### [AVAILABLE RECORDS]
=======

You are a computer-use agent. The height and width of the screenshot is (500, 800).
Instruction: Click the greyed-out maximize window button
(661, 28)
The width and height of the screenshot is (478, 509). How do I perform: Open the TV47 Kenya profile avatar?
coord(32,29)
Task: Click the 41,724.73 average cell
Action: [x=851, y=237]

=======

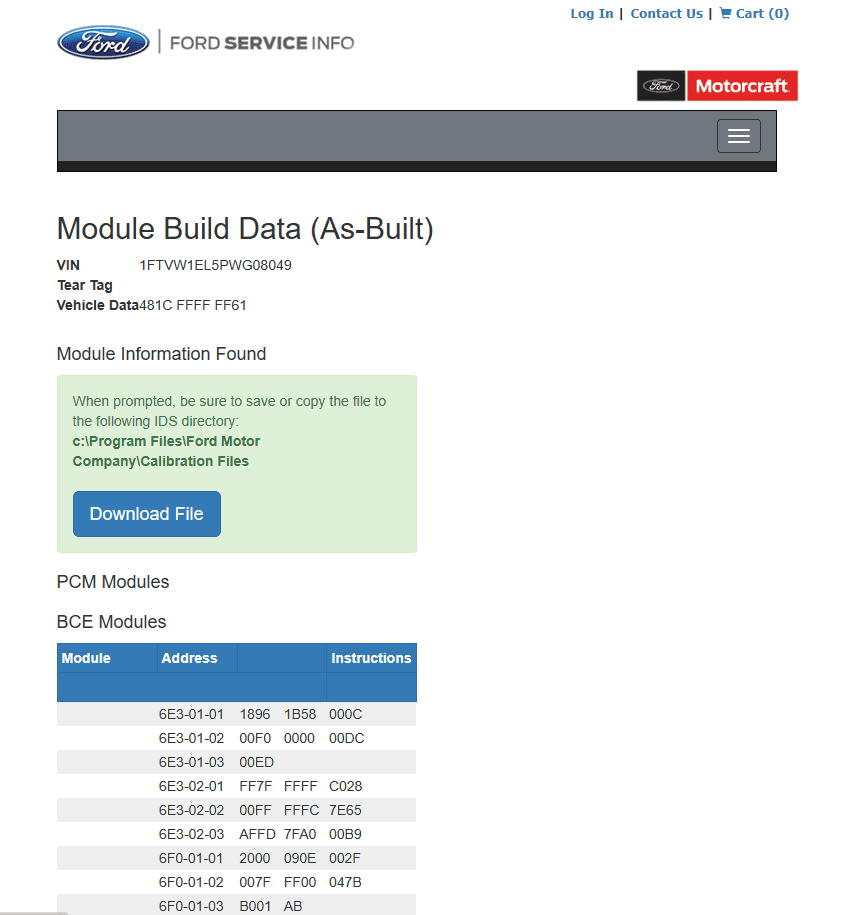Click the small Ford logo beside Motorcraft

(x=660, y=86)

=======

### [EXERCISE DETAILS]
Locate every line in the records above that contains the string "screenshot" and copy each such line in full. Matching is case-sensitive.

### [CORRECT ANSWER]
You are a computer-use agent. The height and width of the screenshot is (500, 800).
The width and height of the screenshot is (478, 509). How do I perform: Open the TV47 Kenya profile avatar?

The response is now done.